Her comments came as the SNP made the first gain of the Holyrood campaign, winning the East Lothian seat – which had been held by Labour’s Iain Gray.
Meanwhile Deputy First Minister John Swinney said that the SNP would be the “leading and largest party” in the new Scottish Parliament – though he too said it is still too early to say if the party will win an overall majority.
Mr Swinney, also the Education Secretary in the Scottish Government, comfortably held his Perthshire North seat, increasing his majority over the Tories.
His was among the first handful of seats to declare as votes were counted after polling day on Thursday.
He said: “It is an enormous pleasure to see the prospects of the return of an SNP government for a fourth historic term, given the scale of the vote that my party is experiencing the length and breadth of the country.”
With the SNP having used the election campaign to push for a second independence referendum, Mr Swinney vowed he would “do all that I can” to “ensure that the people of Scotland have a choice on their future as they should have”.
While he said there is a “long way to go” before all the results are known, Mr Swinney insisted it is “beyond any doubt” that the SNP will form the next government.
He added: “That is an absolutely gigantic feat for the Scottish National Party to have achieved, to be on the brink of a fourth continuous term.”
The first seat to be declared in the race for Holyrood was Orkney, with Liberal Democrat Liam McArthur holding on to the constituency for Willie Rennie’s party.
Minutes later, the SNP held Aberdeen Donside, with councillor Jackie Dunbar taking the seat previously filled by Mark McDonald – who resigned from the party after allegations of inappropriate behaviour towards women.
Early results suggest turnout among voters is up from the last election in 2016.
The SNP went on to hold the Western Isles seat, with sitting MSP Alasdair Allan returned for Ms Sturgeon’s party, polling 7,454 votes.
It also held the Clydebank and Milngavie seat, with newcomer Marie McNair elected to replace Gil Paterson, who stepped down from Holyrood.
Ms McNair was successful after securing 17,787 votes.
The SNP narrowly held the Banffshire and Buchan Coast constituency, with candidate Karen Adam winning 14,920 votes, just ahead of Conservative Mark Findlater on 14,148 votes.
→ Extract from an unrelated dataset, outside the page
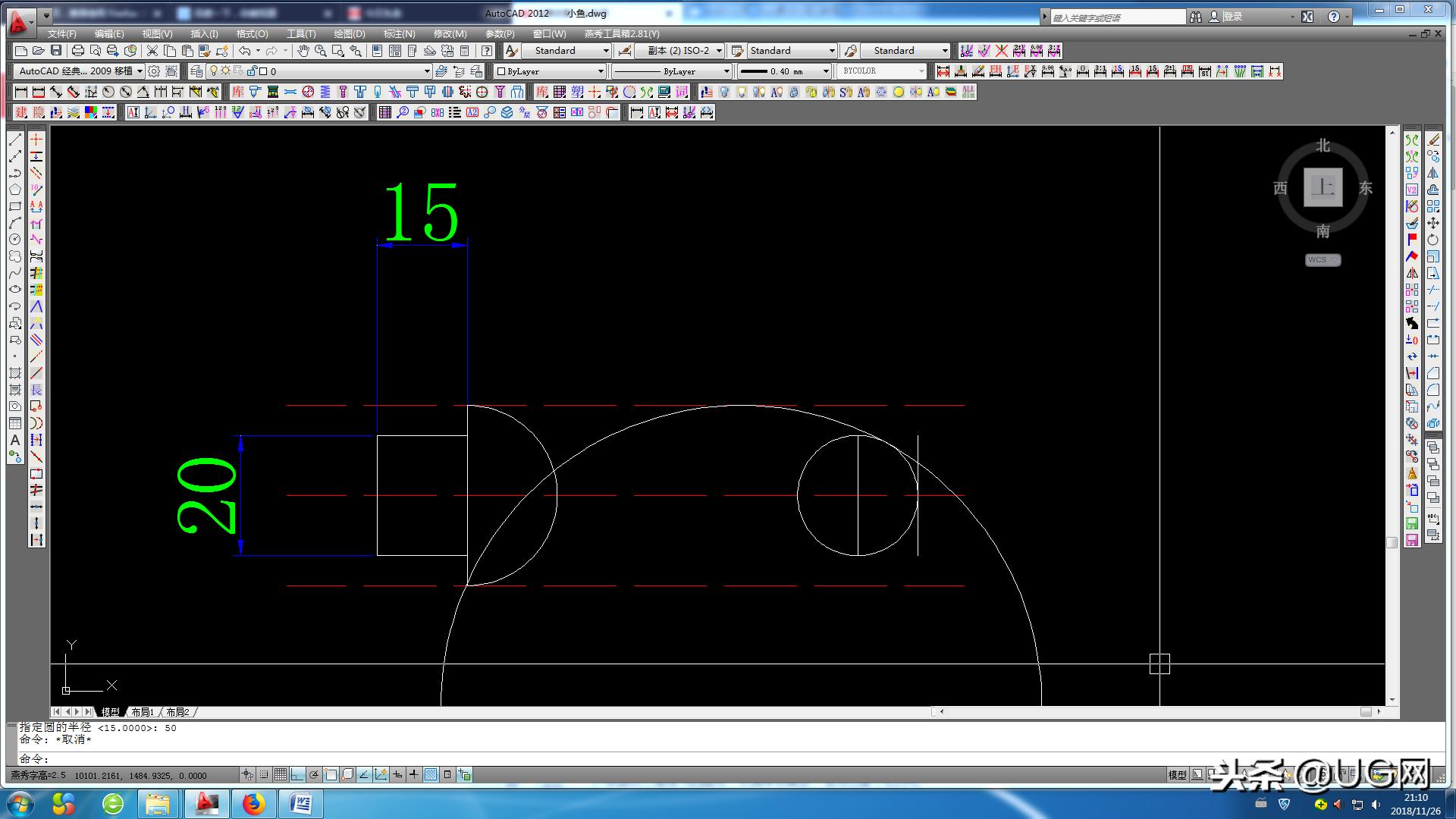
Task: Switch to the 布局1 layout tab
Action: 142,712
Previously held by Stewart Stevenson, the SNP had a majority of 6,683 in the seat in 2016, but that has been cut to just 772 after a 10.3% swing to the Tories.
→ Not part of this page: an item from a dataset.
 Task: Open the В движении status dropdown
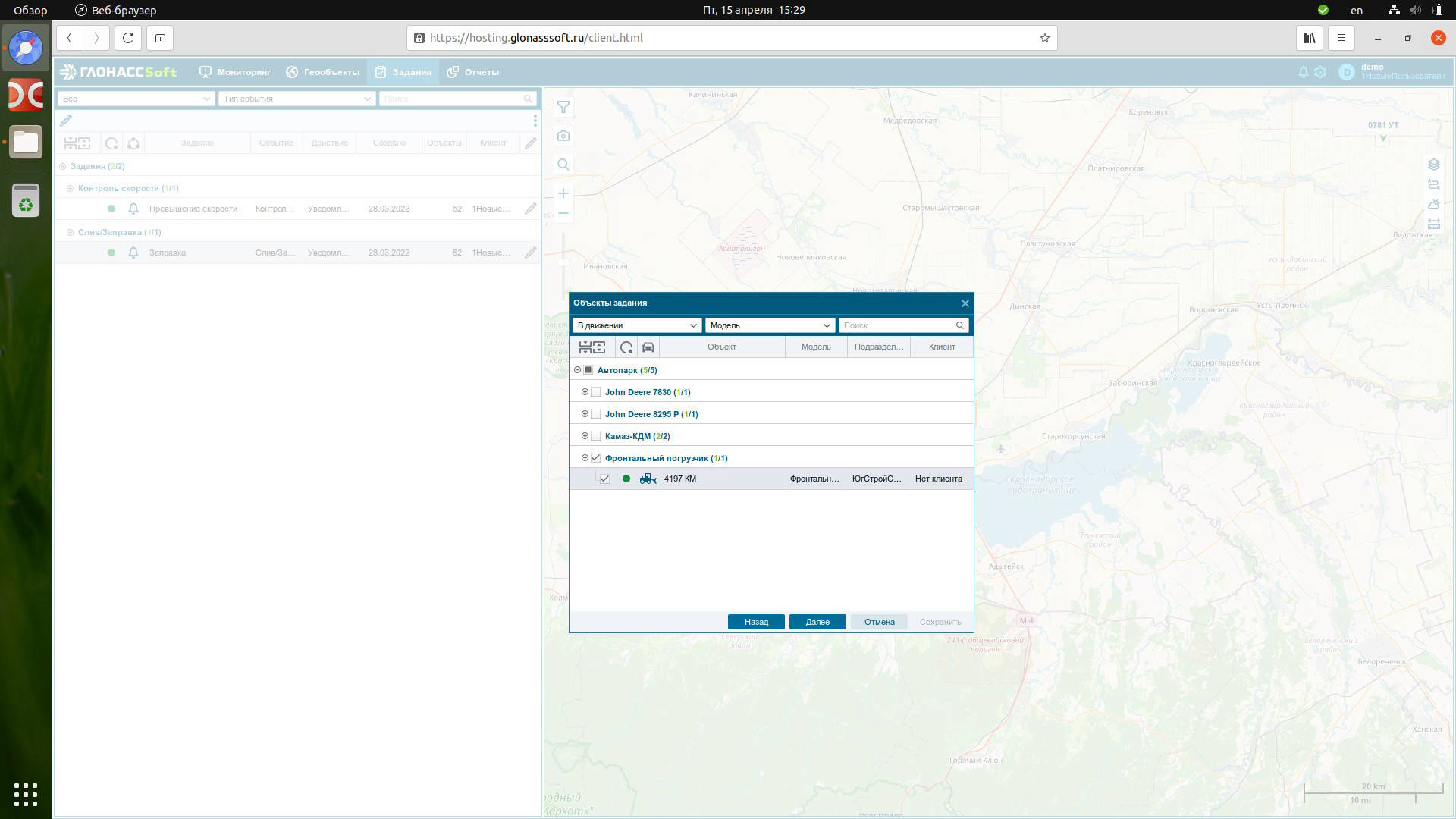click(636, 325)
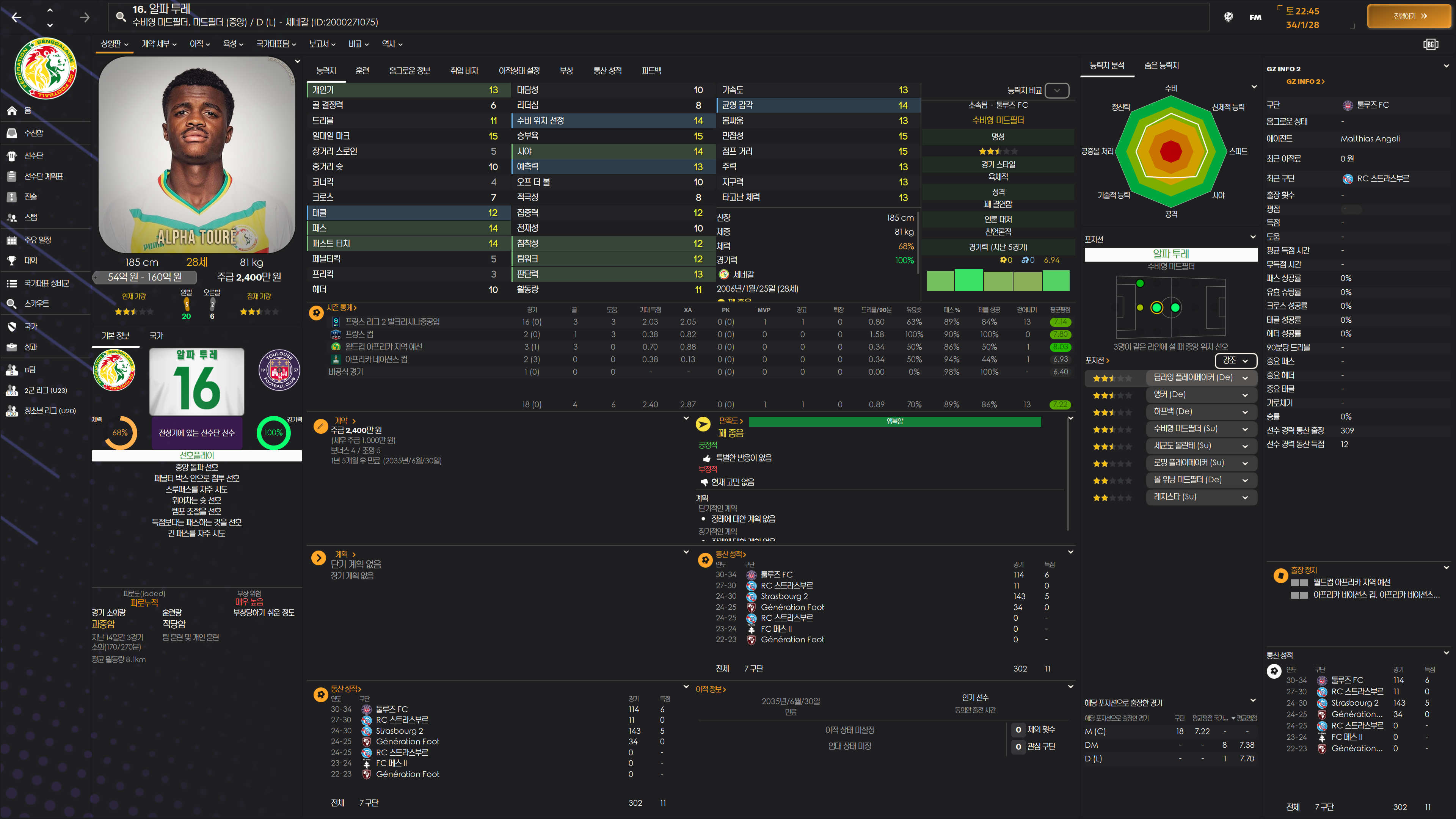Open the inbox (수신함) sidebar icon

12,133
At the Glasgow count, Scotland’s Justice Secretary Humza Yousaf said members of an anti-vaccine party made a “beeline” for him due to his skin colour.
Derek Jackson, standing for the Liberal Party in Glasgow Southside, arrived at the count with supporters wearing black suits and yellow stars with “unvax” written on them, and claimed to be satirising “fascist SNP hate laws”.
After they approached Mr Yousaf, members of other political parties joined the SNP to confront them.
Speaking to reporters after the incident, Mr Yousaf said: “What I’m always struck by is voices of good always outweigh the voices of hatred.”